Still, Garrison struggled in his post-military transition.
He was a good student before he enlisted, but when he tried to go back to school after the war he found that the college coursework didn’t seem relevant to his life, and he had trouble concentrating. He argued with his parents and his wife, fights he now acknowledges were mostly his fault.
“Most of the time it was because of stupid things I was saying or doing,” Garrison said. “The way I reacted to things, the way I saw things. I was a totally different person when I got back.”
Garrison and his wife tried to move to an Operation Homefront village in San Antonio that provided free housing for veterans. But their marriage was falling apart and she left.
“Actually, I told her to leave me,” Garrison said. “Biggest mistake of my life.”
He made another attempt at school, enrolling at Schreiner University in Kerrville, Texas, and took pride in making the baseball team at the small college.
But that was when the chronic muscle aches started. Then one day he collapsed on the field.
“Ended up in a VA hospital,” Garrison said. “They just told me that ‘maybe you were dehydrated.’”
He was given fluids for several days and felt better, but there were other warning signs. He had widespread bruising, and testing revealed his levels of CPK, an enzyme that leaks into the bloodstream when muscles are damaged, were “extremely elevated.”

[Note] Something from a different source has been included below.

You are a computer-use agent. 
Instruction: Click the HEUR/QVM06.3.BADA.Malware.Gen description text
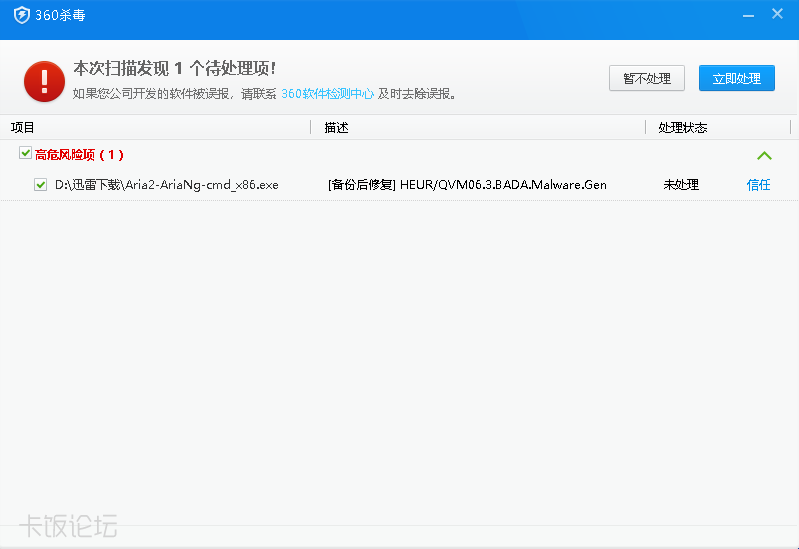coord(502,185)
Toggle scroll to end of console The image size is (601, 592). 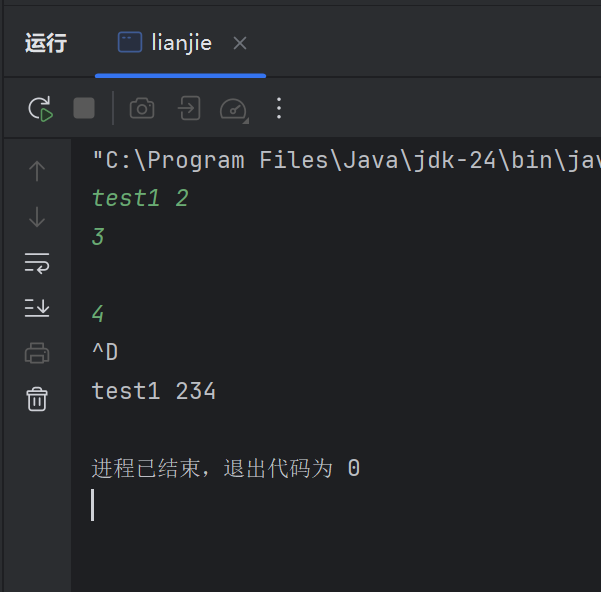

High CPK levels also can be indicative of brain injury. Garrison was still fighting the effects of his traumatic brain injury and PTSD as he stayed alone in his loft apartment.
“I would fall asleep pointing my weapon because I was convinced somebody was going to come up that damn stairway,” he said. “Living alone is not good for me.”
He moved back home with his parents in Leavenworth and, after several unfulfilling jobs, found one that seemed to stick: working for the Federal Bureau of Prisons.
“I was needed in an environment like that,” Garrison said. “You respond to calls, you’re back in the action. I got along with inmates and other guards better than (with co-workers) in any previous job.”
Then came August, the Wounded Warrior softball fundraiser and the return of the muscle pain.
That pain has not been definitively connected to burn pit exposures, but something Garrison’s urologist told him recently again made him think of the pit fumes he inhaled.
“She told me, quote, ‘I believe you were exposed to a neurotoxin or neuroagent,’” Garrison said. “She proceeded to tell me that she has seen several veterans my age and younger who have been diagnosed with this same thing I was diagnosed with two weeks ago: chronic prostatitis.”
And burn pits have been used on military bases for decades. Garrison’s father, who is now battling brain cancer, remembers using one when he was deployed to Ethiopia.
But Garrison wonders if there ever have been pits as big as the one he used at Bagram Airfield, which he estimated was between five and 10 acres long. The fumes from that pit have been a subject of study by the U.S. Army.
“It’s hovering over the entire base, so anybody who’s outside is breathing this in,” Garrison said. “Even the little computer guy who goes to and from Pizza Hut every day. Nobody was free of these exposures.”
Andy Marso is a reporter for KHI News Service in Topeka, a partner in the Heartland Health Monitor team.